Extendidas las manifestaciones a todo el país, con declaración de estado de emergencia incluida, el Presidente Piñera continúa creyendo que el problema se reduce a $30 y decide imponer el orden desplegando soldados en las calles. Afectado por la misma miopía, un connotado columnista dominical alude a la revolución de la chaucha. Mientras tanto, en las redes sociales, el mensaje más compartido es que el problema no se reduce a dos chauchas: es la dignidad del pueblo lo que está en juego.

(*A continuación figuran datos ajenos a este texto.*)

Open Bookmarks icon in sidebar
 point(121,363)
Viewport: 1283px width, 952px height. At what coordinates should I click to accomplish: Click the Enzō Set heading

Intentando imitar la gloriosa capacidad de síntesis de un meme, en mi opinión el asunto comprende dos aspectos elementales: nuevas reglas del juego y un nuevo sistema de valores. Casualmente, los profesores de Derecho llamaríamos a eso una nueva Constitución. Pero lo que pide la gente es algo más específico: es una Constitución que consagre una verdadera democracia. No aquella elitista y cupular que ha resultado de la transición, no la misma que ha convertido en usura las carencias de los más necesitados.
La transición purgó a los militares del texto, pero en realidad, la Constitución de 1980 contiene un sistema de valores que favorece a unos pocos por sobre la mayoría. Hace dos semanas en un programa de televisión, un dirigente gremial de los agricultores de Petorca argüía ufano que una reforma al Código de Aguas, que garantice a todos el acceso al agua sería fácilmente declarada inconstitucional. Y tiene toda la razón. Se podrá luego discutir el detalle, pero las demandas de la ciudadanía exigen que los valores que inspiren nuestra convivencia social adopten una mirada menos egoísta y más solidaria.

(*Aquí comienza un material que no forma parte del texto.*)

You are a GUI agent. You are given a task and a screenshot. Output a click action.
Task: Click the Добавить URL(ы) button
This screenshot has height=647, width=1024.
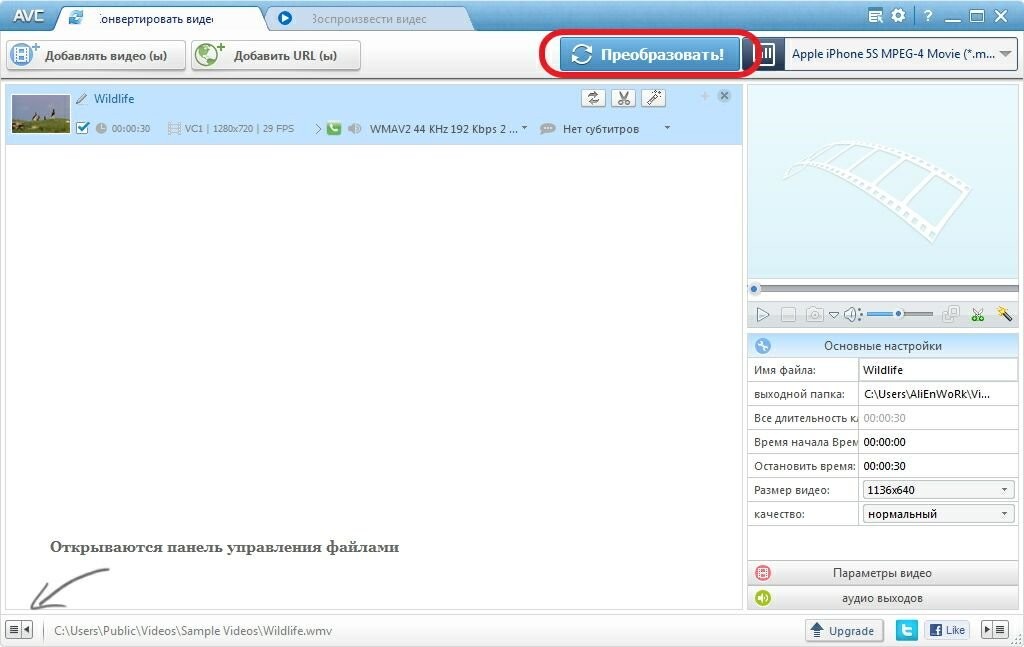(x=276, y=56)
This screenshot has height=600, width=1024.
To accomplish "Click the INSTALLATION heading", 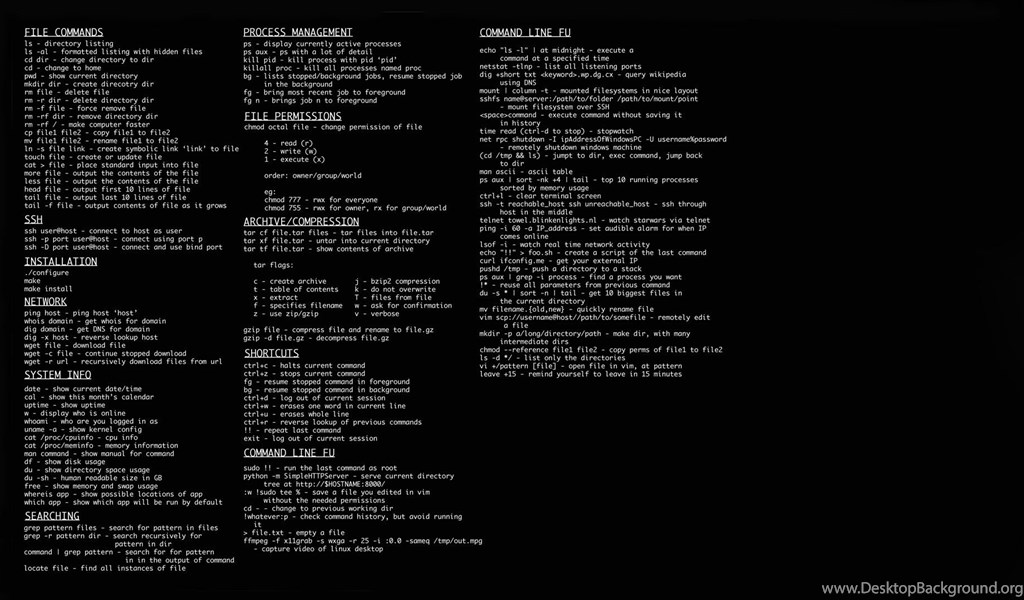I will [61, 261].
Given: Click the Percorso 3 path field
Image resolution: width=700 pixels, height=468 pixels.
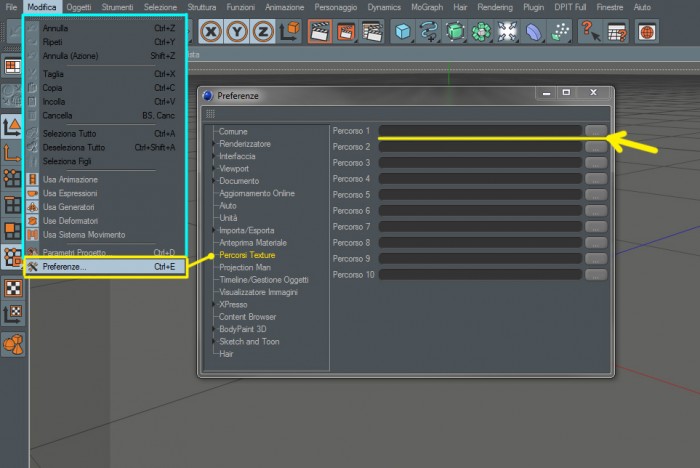Looking at the screenshot, I should (x=480, y=163).
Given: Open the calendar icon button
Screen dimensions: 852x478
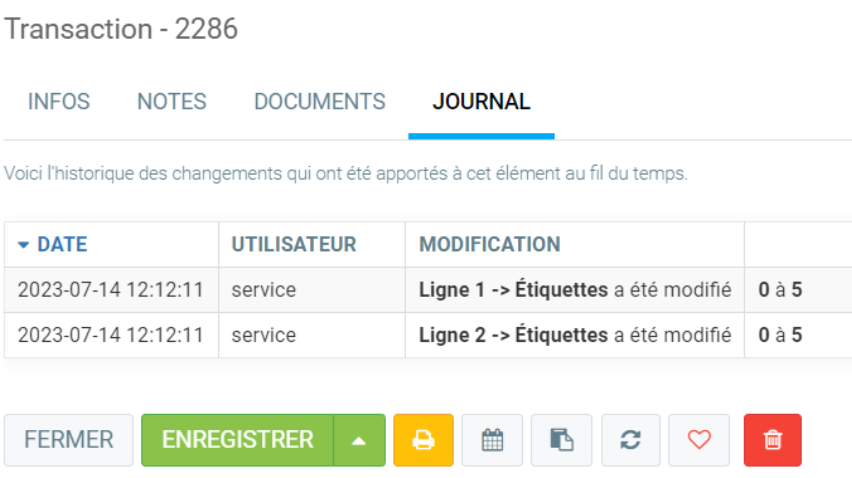Looking at the screenshot, I should coord(492,440).
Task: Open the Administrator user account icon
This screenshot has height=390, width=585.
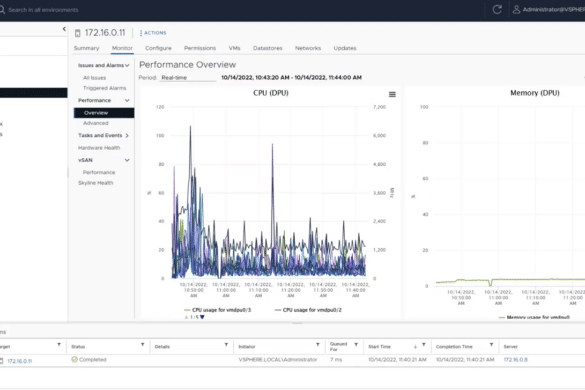Action: tap(516, 10)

La Nueva Mayoría (o como se llame actualmente) tuvo una valiosa oportunidad que desperdició con prodigalidad. Las actuales autoridades han sido llamadas, como pocas veces en la historia, a permitir la articulación de un nuevo pacto social que supere el legado de una historia reciente de división y exclusión. Un nuevo contrato, que reparta los frutos del progreso de forma más equitativa. Es verdad que la rabia de muchos se ha expresado de la peor manera por algunos. Lamentablemente, las lecciones se suelen aprender con golpes. La moraleja de todo esto es que, cualquier intento por desatar el nudo gordiano, no se puede llevar a cabo sin la presencia de los que han estado ausentes en las últimas cuatro décadas.
No verlo es indolencia, pero también incapacidad. Después de todo, no hay peor ciego que el que ve y decide nuevamente cerrar los ojos.